Case design
My tool of choice for 3d modelling still is OpenSCAD, and since a pinball machine is a pretty square design, I decided that would also be a good choice here. About 400 lines of OpenSCAD, some test prints and some tweaking later, the final design was done. The design for the pinball machine ended up as a few separate parts: the main case body, the backbox, the button assembly, and some various bits and bobs like the feet and the power-on switch knob.
This is the main body, as seen from the back. It's open on the top but it has grooves on both sides that are thick enough to slide the 'sandwich' of LCD + PCB into. The PCB is designed so it does not have any components that interfere with these grooves. Looking down, you can see the housing for the plunger assembly attached to the left wall as well as the 'cubbies' for the linear actuators in the floor of the box. Towards the back of the case, there's the hole for the down-firing speaker with a 3d-printed grille. Note that the holes for the flipper and start buttons are visible, but there's nothing behind them.
That is because the assembly that holds them is a separate part, press-fit and then welded (using a drop of resin and an UV laser pointer) in place. This picture shows the assembly in blue. It has three rectangular cut-outs where the microswitches live. These get actuated by the actual buttons, of which one is shown in pink above the case. There's a hole in the button assembly that interfaces with a slot in the button: I can put a brass rod through these to fix the button in place so it won't fall out but you can still press it.
This is the body as seen from the front, with the backbox attached. The backbox is not too complicated; simply a box that contains the secondary LCD. It has holes for the power switch and the USB charging/programming interface, and it's kept in place with two screws which screw into two brass inserts in the main body. As the backbox stops the main LCD and PCB from sliding out, these two screws hold everything in place.
As I wrote earlier, it took some test prints to get to the end result. The final print ended up pretty nicely, though: printed in black resin, with most of it ready-to-assemble. I only had to put in the parts and hook everything up. One thing that was a bit harder was the plunger mechanism, as it was made out of brass rods that needed to be bent and soldered.

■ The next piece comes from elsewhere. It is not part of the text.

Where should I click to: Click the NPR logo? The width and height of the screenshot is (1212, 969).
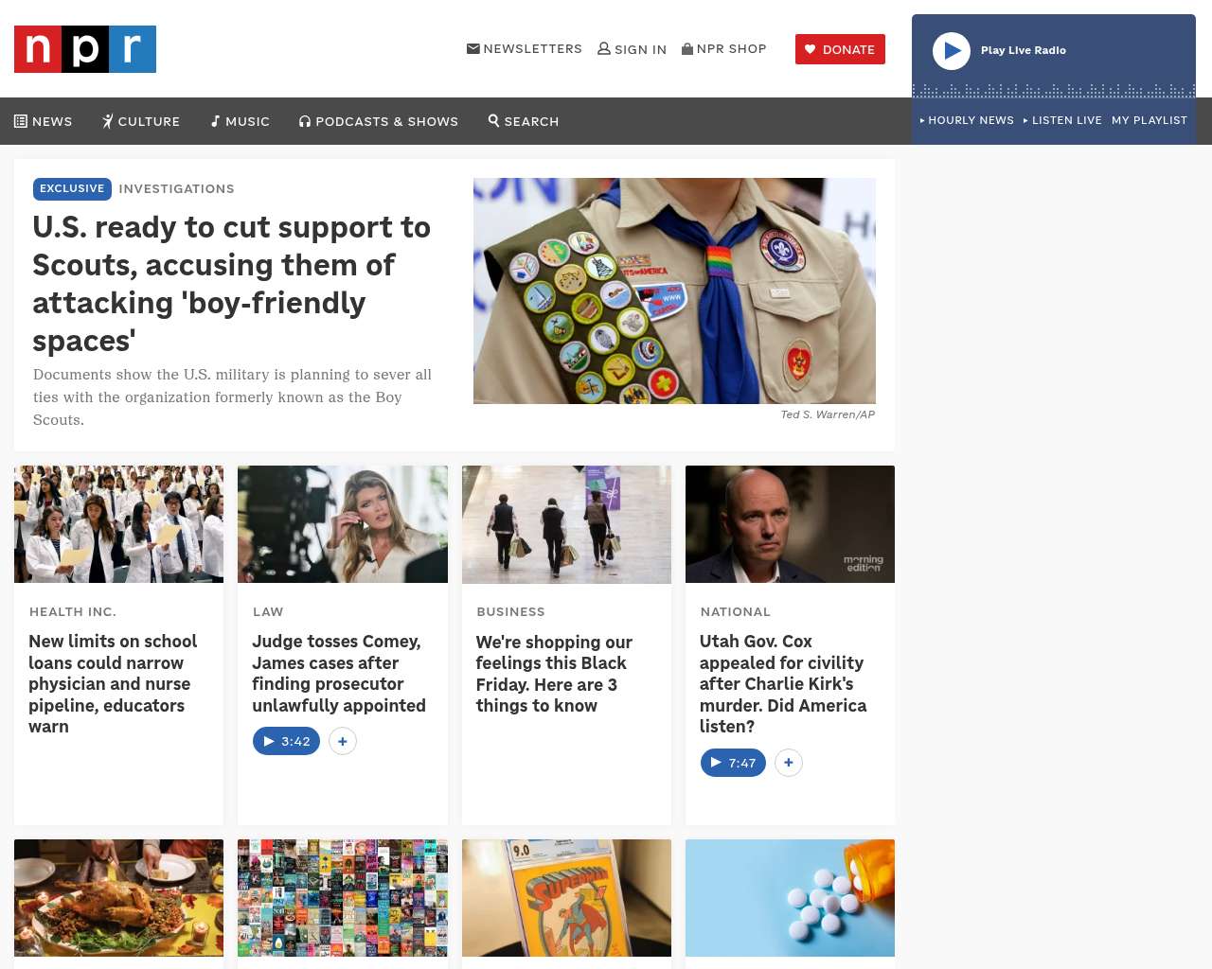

Here's a closeup of that plunger assembly. The plunger itself is located fairly high, so the brass rod it consists of is bent to connect with the actual plunger mechanics that are located more towards the bottom of the case. There, it connects to a second rod, which is held towards the back of the case with a spring (which is salvaged from a dead ballpoint pen). The rod ends in a little ball of solder (to make it a bit softer) which rests on the MLCC capacitor which serves as the sensor. Pulling on the plunger pulls back this rod and releasing it bangs it against the capacitor, where the piezoelectric effect does its thing and sends a signal back to the main PCB.
Here's another view. You can also see how the button assembly works: three little microswitches glued into their own little place; buttons held in place by brass rods threaded through the assembly. The entire assembly is held in place by friction fit and fixed in place by UV-cured resin.